La procesión de Carmen
Doblaban las campanas cuando ella pisó la calle. Era la procesión de la Virgen del Carmen y la fiesta se apoderaba de aquel rincón mediterráneo al igual que de tantos otros, pero para Carmen la procesión iba por dentro.
Turistas en chanclas se mezclaban con los lugareños luciendo sus mejores adquisiciones de las rebajas, aunque destacaban los niños vestidos de marineritos y las zagalas con el traje típico de blusa blanca de hombros al aire sobre la que se ceñía una falda de volantes azul marino y el imprescindible fajín rojo, así como una flor en el cabello.

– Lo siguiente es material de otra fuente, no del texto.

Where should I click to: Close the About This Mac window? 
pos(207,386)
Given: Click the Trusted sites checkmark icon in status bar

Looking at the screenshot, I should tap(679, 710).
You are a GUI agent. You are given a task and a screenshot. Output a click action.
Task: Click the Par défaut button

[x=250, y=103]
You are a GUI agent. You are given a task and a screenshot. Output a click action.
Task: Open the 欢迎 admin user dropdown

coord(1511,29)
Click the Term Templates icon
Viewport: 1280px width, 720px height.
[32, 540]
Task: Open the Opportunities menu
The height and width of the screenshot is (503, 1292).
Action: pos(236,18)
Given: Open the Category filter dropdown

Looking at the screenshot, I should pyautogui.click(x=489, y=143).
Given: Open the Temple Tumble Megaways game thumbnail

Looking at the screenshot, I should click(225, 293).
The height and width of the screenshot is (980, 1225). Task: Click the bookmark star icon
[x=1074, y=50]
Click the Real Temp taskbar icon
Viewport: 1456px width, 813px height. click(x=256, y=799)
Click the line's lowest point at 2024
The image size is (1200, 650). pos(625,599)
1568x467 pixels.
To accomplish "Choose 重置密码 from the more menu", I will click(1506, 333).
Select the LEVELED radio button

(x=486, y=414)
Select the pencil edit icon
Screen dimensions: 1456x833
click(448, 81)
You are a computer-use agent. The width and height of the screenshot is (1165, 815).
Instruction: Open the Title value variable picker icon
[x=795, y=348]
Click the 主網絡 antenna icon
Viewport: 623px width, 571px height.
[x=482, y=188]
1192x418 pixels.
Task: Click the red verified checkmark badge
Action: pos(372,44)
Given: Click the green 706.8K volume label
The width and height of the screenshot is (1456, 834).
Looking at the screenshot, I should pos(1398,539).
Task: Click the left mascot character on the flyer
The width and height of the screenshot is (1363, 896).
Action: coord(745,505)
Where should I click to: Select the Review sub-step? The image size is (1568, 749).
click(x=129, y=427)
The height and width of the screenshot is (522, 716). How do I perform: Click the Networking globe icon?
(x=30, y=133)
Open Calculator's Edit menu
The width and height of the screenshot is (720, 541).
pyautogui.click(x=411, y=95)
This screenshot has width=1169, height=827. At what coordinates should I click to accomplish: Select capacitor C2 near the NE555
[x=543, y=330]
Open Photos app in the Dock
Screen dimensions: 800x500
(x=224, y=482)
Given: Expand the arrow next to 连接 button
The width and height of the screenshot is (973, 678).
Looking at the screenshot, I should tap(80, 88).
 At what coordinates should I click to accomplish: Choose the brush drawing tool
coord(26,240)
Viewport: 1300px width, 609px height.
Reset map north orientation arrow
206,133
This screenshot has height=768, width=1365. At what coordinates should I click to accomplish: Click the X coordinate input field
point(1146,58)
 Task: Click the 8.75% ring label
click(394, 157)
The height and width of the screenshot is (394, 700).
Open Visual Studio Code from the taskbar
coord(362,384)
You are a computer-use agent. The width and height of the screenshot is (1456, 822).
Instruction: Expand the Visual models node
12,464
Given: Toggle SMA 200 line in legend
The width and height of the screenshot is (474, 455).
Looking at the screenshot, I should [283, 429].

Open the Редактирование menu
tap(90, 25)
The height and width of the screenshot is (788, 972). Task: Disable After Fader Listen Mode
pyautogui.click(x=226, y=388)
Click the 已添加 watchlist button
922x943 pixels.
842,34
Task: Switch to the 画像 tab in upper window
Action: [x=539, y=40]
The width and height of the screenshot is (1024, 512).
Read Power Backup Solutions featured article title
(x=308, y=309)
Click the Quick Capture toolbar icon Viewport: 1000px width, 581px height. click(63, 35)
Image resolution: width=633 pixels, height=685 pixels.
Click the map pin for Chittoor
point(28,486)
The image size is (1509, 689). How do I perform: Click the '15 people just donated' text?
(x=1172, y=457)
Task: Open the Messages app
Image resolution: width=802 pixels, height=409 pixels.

-Mira mamá, ya se acerca al embarcadero, desde donde partirá rodeada de otros barcos y barcas de pescadores- exclamó Manuel, aunque ella no parecía escucharle.
-Qué guapa estás. Siempre te arreglas el día de tu santo. Parece que no pasa el tiempo y por fin este año te animas con el blanco, que te hace brillar sin el luto...- insistía el hijo en la bruma, mientras ella se encaminaba indiferente en paralelo a la orilla hasta la otra punta de la playa
Allí los cofrades y un buen puñado de mozos vestidos de marineros se preparaban para recibir a la Virgen. Acercaron unos travesaños que dejaron sobre la arena, para meterse después en el agua hasta bautizarse sin quitarse el uniforme, salvo la gorra, bajo las suaves olas del atardecer.
-Mamá, ¡ven aquí! -gritó impaciente- Desde este sitio lo vas a ver todo al detalle, como a ti te gustaba cuando era niño: cómo desembarcan la imagen, la mecen a los pies del mar y, descalzos, continúan bailándola hasta sacarla al Paseo Marítimo.
Pero el bullicio de las gentes, los chiringuitos de espetos, la retahíla del biznaguero, el clamor de los feligreses y la música de la banda, ensordecieron sus palabras, que se tornaron invisibles a su madre mientras avanzaba para intentar besar el manto de flores de la talla. Entonces empezó a escucharse al emocionante coro: “Salve, estrella de los mares. Salve, reina de la mar...”
Cuando Carmen, no sin esfuerzo y esquivando tanto brazos como móviles, alcanzó acariciar a la Virgen y llevar las yemas de sus dedos hasta besarlas, elevó sus ojos al cielo. En ese instante su mirada se cruzó con la suya y no pudo reprimir las lágrimas al acordase de su hijo Manuel, a quien se lo tragaron las olas hacía ya cinco inviernos mientras faenaba. El agua salada surcaba su cara y caía en cascada desde su barbilla hasta el pecho, donde latían sus recuerdos y retumbaban los fuegos artificiales dejando su fugaz estela de pólvora bajo el firmamento.